Ali se vivia o presente, o gosto de cada gota de vida, o buraco negro de um sorriso que sairia, as promessas de inacreditáveis façanhas numa cama de madeira de segunda. Todos eram muito perigosos e maliciosos, assim como em qualquer lugar. Os sorrisos se ouviam toda noite, mas, ao amanhecer só restavam os lixos e o silêncio  de um lugar que ninguém chamava de seu (exceto para a busca de prazer). Nazaré sempre pensava que a vida tinha seu momento mais pleno quando se esquecia dela. Nada era escondido e tudo era possível. Não se poderia pensar em local tão inseguro, surpreendente, decaído e detestável.

Nazaré escutava, dava, xingava, bebia, cheirava, sofria, ria e chorava; mas nunca falava ou batia. Dentro do que fazia, era até amada; com hora marcada, malhava, e atraia com uma força... fez dois homens se matarem. A vida traz estas coisas – pensava ela.
-Muitas dores e doces é isto!


NaZaré ouvia os porcos da noite e só pensava se algum dia provaria uma noite de amor verdadeiro. Pouco acreditava. Mas, não se iludam: dos trastes e raspas, se formou uma raposa. Sabia domar e dominar qualquer homem através do sexo. Conseguia tudo e manipulava cuidadosamente a todos em busca de suas fantasias e pedidos que praticamente eram ordens, ordens do silêncio. Nazaré era usada e usava. E dava aos homens aquilo que eles mais queriam: PODER.

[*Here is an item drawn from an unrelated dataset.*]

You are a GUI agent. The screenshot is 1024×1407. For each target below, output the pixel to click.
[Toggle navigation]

Nazaré seguiu até que o tempo se desfez do teu corpo. Ficou perdida por aí, lavando roupas de homens do cais e de famílias tão pobres quanto ela mesma. Vivia da desgraça alheia e comia sabe-se lá quando...

Mesmo assim Nazaré não tinha raiva de tudo: sabia o que tinha sido e não tinha se arrependido de nada.  Agora, já não bastava chorar.

Todas as noites questionava a Deus: Porque faz isto com os pobres: deixei-os pelo menos com o corpo sadio!